The next course at Mary’s is a boneless leg of lamb marinated in yogurt and coconut and other spices. She grills it and serves a lovely red wine with it. Between courses, we go out on to her small deck overlooking an alley and smoke like prison inmates let free for the night. Moira, Martin, Mary, Susie, MZA and me. Back at the table during the lamb course, we get into Deep Throat and the ethics of his decision to fink out his agency but ultimately save the country. Then it’s on to the war in Iraq, the Downing Street memo, Clinton, abortion, everything. We can’t stop talking and arguing and baiting each other and laughing and then getting intense and frustrated. And laughing. The next thing I know it’s 1:30 a.m. and we are horrified that we told the babysitter we’d be home at 11:00 or 12:00. We quickly kiss everyone goodbye and sail home, back up Rock Creek parkway, to our house. An evening of liberation and maturity, with discussion that makes me feel like my brain had a session of calisthenics after a long hibernation.

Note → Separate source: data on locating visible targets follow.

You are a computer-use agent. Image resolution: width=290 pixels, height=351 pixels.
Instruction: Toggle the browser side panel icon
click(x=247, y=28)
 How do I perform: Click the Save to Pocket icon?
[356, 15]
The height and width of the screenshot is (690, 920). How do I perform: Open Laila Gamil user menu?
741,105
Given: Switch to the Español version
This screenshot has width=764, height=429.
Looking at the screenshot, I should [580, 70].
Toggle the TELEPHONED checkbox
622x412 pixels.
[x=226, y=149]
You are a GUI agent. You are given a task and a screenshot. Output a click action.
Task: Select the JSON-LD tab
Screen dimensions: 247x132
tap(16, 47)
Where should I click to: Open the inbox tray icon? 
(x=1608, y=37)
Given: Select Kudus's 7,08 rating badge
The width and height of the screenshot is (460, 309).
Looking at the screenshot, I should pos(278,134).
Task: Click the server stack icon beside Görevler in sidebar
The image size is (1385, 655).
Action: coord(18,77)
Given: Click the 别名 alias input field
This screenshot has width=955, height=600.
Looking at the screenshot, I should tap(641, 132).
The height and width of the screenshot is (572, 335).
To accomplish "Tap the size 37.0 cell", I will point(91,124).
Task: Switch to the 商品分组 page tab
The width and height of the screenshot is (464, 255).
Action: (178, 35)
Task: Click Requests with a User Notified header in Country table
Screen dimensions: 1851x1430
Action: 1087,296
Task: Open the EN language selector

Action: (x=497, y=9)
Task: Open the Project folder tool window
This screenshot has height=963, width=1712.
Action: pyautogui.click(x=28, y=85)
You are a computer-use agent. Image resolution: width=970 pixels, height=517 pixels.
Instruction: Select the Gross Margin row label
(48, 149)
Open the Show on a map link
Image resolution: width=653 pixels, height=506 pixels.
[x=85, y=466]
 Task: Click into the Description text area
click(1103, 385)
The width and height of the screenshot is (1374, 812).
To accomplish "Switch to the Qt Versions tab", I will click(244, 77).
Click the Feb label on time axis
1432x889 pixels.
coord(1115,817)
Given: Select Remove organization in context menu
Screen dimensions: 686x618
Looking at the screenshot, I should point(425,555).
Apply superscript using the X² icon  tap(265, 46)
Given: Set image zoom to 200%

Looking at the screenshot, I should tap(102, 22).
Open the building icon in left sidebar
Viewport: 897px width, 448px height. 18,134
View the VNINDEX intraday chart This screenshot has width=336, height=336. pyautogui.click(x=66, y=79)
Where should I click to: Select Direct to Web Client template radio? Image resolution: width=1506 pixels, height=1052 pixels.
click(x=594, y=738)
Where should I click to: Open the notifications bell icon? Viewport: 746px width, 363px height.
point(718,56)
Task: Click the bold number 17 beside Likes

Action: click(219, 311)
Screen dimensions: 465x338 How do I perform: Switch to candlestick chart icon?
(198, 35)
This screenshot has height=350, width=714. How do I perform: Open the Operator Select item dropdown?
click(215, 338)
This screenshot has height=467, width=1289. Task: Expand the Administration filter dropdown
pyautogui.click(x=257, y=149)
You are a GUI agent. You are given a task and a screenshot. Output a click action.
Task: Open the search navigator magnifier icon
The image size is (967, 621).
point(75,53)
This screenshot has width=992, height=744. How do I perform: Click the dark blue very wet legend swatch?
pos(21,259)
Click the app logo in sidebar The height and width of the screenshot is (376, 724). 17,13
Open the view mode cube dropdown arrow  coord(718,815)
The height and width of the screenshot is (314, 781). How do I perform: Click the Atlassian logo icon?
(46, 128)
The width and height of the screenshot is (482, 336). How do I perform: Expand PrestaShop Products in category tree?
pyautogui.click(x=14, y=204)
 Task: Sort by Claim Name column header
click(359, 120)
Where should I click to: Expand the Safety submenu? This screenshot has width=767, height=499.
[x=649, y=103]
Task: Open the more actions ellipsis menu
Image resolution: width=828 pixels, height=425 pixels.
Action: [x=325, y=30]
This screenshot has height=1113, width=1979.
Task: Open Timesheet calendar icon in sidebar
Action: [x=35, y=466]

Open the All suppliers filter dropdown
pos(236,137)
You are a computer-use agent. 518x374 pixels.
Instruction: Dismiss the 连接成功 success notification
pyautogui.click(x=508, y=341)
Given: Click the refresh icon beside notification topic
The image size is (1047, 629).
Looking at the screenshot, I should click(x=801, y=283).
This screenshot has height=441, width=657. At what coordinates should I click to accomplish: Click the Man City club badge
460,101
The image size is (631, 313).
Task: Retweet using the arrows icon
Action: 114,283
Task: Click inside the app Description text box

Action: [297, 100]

Sunday morning is the pool with les enfants. Sunny, breezy, lovely. I am watching Daisy, making sure she is holding on to the sides of the middle pool, and Ian looks at me earnestly and says, “Mommy, I love you.” So that I’ll break my concentration on Daisy and focus on him. Small moment of fratricidal longing, in its own kiddie way. He uses the “I love you” often because he loves the instant response. He doesn’t have to keep saying “Mommy, mommy, mommy," or "Daddy daddy daddy…” He sees us turn every time, quickly, happily, toward him to say, “I love you too, Ian.” He is hooked on the immediacy, connection and power of those irresistible words.